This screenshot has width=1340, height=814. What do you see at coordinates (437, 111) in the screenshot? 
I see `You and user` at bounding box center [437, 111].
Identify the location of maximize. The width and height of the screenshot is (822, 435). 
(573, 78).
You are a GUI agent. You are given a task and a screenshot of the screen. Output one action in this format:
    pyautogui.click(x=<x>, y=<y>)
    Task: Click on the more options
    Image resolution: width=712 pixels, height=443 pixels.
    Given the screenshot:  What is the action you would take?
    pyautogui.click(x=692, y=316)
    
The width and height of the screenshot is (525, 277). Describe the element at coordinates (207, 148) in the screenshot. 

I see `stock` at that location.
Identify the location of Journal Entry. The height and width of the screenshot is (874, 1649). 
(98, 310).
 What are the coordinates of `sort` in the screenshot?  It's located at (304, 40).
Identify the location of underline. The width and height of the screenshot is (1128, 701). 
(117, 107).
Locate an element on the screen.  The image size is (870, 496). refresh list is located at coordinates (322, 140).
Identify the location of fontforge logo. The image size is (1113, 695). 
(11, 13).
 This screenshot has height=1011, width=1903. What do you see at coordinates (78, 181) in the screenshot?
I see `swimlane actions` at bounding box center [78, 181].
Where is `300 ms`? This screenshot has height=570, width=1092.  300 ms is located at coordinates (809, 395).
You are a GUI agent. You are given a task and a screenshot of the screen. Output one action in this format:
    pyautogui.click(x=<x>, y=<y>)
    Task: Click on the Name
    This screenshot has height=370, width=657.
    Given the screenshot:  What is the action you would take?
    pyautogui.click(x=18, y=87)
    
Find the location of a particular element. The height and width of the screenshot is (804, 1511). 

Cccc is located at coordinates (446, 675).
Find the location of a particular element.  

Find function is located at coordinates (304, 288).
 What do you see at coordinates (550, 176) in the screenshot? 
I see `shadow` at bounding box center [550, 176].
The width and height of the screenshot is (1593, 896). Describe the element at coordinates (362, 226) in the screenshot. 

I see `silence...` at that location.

> **YOUR INSTRUCTIONS**
Copy out the entire listing above, every line word for word.

> **CORRECT ANSWER**
This screenshot has width=1340, height=814. What do you see at coordinates (437, 111) in the screenshot? 
I see `You and user` at bounding box center [437, 111].
Identify the location of maximize. The width and height of the screenshot is (822, 435). 
(573, 78).
You are a GUI agent. You are given a task and a screenshot of the screen. Output one action in this format:
    pyautogui.click(x=<x>, y=<y>)
    Task: Click on the more options
    Image resolution: width=712 pixels, height=443 pixels.
    Given the screenshot:  What is the action you would take?
    pyautogui.click(x=692, y=316)
    
The width and height of the screenshot is (525, 277). Describe the element at coordinates (207, 148) in the screenshot. 

I see `stock` at that location.
Identify the location of Journal Entry. The height and width of the screenshot is (874, 1649). 
(98, 310).
 What are the coordinates of `sort` in the screenshot?  It's located at (304, 40).
Identify the location of underline. The width and height of the screenshot is (1128, 701). 
(117, 107).
Locate an element on the screen.  The image size is (870, 496). refresh list is located at coordinates (322, 140).
Identify the location of fontforge logo. The image size is (1113, 695). 
(11, 13).
 This screenshot has height=1011, width=1903. What do you see at coordinates (78, 181) in the screenshot?
I see `swimlane actions` at bounding box center [78, 181].
Where is `300 ms`? This screenshot has height=570, width=1092.  300 ms is located at coordinates (809, 395).
You are a GUI agent. You are given a task and a screenshot of the screen. Output one action in this format:
    pyautogui.click(x=<x>, y=<y>)
    Task: Click on the Name
    This screenshot has height=370, width=657.
    Given the screenshot:  What is the action you would take?
    pyautogui.click(x=18, y=87)
    
Find the location of a particular element. The height and width of the screenshot is (804, 1511). 

Cccc is located at coordinates (446, 675).
Find the location of a particular element.  

Find function is located at coordinates (304, 288).
 What do you see at coordinates (550, 176) in the screenshot? 
I see `shadow` at bounding box center [550, 176].
The width and height of the screenshot is (1593, 896). Describe the element at coordinates (362, 226) in the screenshot. 

I see `silence...` at that location.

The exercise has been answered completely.